“Tüm evreni aradım ve kendimi onun gözlerinde buldum.” şarkı sözünden hissettiklerimi yazıya dökeceğim bakalım nasıl bir sonuç çıkacak? İyi okumalar dilerim ✨
Tüm evreni aradım ve kendimi onun gözlerinde buldum. Onu ilk gördüğümde anlamıştım. Benim evim o olacağını o an hissetmiştim. Belkide evrenin bana en büyük işareti buydu. Evet kendimi onun gözlerinde buldum bulmasına da peki kader bizi gerçekten yan yana getirecek miydi? Orası ise kocaman bir boşluktu. Peki, her şeye rağmen herkese karşı ben yinede onunla yan yana gelmek istiyor muydum? Evet. Neden olmasın ki? Onun yanındayken kendimi daha çok mutlu ve daha çok huzurlu hissediyordum. İlk defa birinin yanında saçma sapan hareketler yapıyordum ve nedense hiç umursamıyordum. Nasıl davranmak istiyorsam öyleyim ve eskiden güzel değilim diye kendimi sevmiyordum ama onun yanındayken tipimi falan hiç umursamıyorum. Nasıl gözüktüğümün de artık bir önemi yokmuş gibi hissediyorum. Ama birde içimde tuhaf bir sıkıntı var. Ya tek taraflıysa ya sadece benim ona karşı hislerim varsa ve onun bana karşı hisleri yoksa peki ne yapacaktım? Ondan vazgeçmeyi göze alacak mıydım? Eğer küçücük de olsa imkansızlık varsa. Evet vazgeçmeyi göze alabilirdim. Ama onu ilk gördüğüm gün ev gibi hissetmem normaldi. Ya o günkü işaret bir yanılgıysa? Ya benim için koskoca bir imkansızsa. O zaman geriye vazgeçmek kalıyor.
Ev gibi hissettiğin ve onu her gördüğünde istemsizce mutlu olduğun adamdan hemen vazgeçmen mümkün mü? Zor ama zamanla vazgeçersin.
Peki, onun gözlerini unutman ya da gülümsemesini unutman kolay mı sence?
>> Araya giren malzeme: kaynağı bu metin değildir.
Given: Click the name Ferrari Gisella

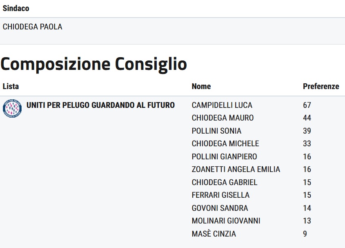Looking at the screenshot, I should pyautogui.click(x=220, y=195).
Asla ama asla bir insanın gözlerine ve gülüşüne asla aşık olmayın. Çünkü en zor unutulan şey bu ikisi…
Belkide sadece benim hislerim var. Bilemiyorum ama yinede sana değer biliyor musun? Senin haberin yok ama olsun. Değer…
Sana nasıl hayran hayran baktığımdan, her gün gözlerim seni aradığından, hep yanımda ol istiyorum ama zor ve bir o kadar da imkansızsın.
“Sadece senin yanında saçmalayabiliyorum…”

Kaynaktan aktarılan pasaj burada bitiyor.